Please filter the data down to the lines that include the word "computer" and copy them.
━━━━━ Records provided
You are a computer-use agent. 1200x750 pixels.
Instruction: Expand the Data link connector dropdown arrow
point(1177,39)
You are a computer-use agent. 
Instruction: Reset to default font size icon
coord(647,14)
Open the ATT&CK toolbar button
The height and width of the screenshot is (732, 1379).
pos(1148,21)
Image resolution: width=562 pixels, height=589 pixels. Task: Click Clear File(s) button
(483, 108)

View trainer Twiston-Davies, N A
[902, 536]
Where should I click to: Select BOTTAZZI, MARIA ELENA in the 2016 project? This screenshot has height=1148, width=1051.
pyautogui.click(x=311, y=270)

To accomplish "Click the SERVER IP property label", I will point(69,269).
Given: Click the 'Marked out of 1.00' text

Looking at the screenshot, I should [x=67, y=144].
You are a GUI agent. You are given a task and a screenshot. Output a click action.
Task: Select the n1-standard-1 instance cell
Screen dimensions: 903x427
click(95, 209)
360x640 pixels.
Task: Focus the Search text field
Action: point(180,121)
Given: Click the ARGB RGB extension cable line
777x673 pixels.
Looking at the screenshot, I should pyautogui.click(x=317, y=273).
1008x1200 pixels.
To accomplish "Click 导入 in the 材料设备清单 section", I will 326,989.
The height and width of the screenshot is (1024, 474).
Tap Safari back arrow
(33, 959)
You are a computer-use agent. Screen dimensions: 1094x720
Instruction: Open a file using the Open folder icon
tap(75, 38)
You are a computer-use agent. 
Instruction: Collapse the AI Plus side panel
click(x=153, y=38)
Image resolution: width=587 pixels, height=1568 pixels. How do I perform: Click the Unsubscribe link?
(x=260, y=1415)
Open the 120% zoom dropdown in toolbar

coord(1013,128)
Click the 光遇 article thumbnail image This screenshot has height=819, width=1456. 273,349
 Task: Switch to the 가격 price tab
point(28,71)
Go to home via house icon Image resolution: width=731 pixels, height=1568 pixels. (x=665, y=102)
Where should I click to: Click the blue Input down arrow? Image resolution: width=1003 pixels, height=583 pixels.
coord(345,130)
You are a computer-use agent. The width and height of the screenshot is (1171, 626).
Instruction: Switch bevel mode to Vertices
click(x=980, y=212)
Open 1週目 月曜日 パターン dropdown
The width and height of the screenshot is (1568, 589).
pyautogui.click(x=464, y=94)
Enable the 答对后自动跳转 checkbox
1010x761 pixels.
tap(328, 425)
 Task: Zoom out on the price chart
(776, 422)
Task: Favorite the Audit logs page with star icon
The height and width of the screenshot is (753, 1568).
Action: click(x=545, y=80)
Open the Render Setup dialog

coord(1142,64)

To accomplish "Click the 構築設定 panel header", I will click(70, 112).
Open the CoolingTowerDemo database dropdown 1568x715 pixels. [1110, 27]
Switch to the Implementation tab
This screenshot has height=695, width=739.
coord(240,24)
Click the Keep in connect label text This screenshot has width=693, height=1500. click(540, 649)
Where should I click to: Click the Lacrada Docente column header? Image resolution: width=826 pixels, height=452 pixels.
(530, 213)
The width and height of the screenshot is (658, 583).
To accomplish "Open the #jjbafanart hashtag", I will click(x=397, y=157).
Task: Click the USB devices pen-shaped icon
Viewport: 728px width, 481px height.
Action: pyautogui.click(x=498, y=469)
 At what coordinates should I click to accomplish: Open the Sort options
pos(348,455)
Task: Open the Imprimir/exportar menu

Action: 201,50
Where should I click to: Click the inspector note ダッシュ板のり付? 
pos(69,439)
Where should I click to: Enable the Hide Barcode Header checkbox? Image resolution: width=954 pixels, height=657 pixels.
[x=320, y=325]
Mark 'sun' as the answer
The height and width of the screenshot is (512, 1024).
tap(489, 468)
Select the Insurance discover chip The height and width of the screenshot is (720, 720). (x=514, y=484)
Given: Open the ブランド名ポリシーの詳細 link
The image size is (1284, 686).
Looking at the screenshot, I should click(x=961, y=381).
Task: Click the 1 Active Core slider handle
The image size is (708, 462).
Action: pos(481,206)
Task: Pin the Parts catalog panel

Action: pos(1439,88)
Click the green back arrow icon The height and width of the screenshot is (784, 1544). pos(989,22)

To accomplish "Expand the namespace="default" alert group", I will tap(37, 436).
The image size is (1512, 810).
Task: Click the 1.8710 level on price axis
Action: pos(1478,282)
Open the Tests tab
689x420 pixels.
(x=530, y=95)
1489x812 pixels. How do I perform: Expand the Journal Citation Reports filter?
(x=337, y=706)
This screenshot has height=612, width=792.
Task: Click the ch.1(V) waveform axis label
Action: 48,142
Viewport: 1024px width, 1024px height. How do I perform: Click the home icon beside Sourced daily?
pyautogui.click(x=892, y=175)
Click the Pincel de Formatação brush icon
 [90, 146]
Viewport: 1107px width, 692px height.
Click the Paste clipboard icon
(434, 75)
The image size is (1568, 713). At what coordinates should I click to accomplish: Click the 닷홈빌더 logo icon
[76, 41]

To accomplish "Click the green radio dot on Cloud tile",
━━━━━━━━━━
▶ [Output of the exercise]:
You are a computer-use agent. 1200x750 pixels.
You are a computer-use agent. 
You are a computer-use agent. Screen dimensions: 1094x720
You are a computer-use agent. 
You are a computer-use agent. The width and height of the screenshot is (1171, 626).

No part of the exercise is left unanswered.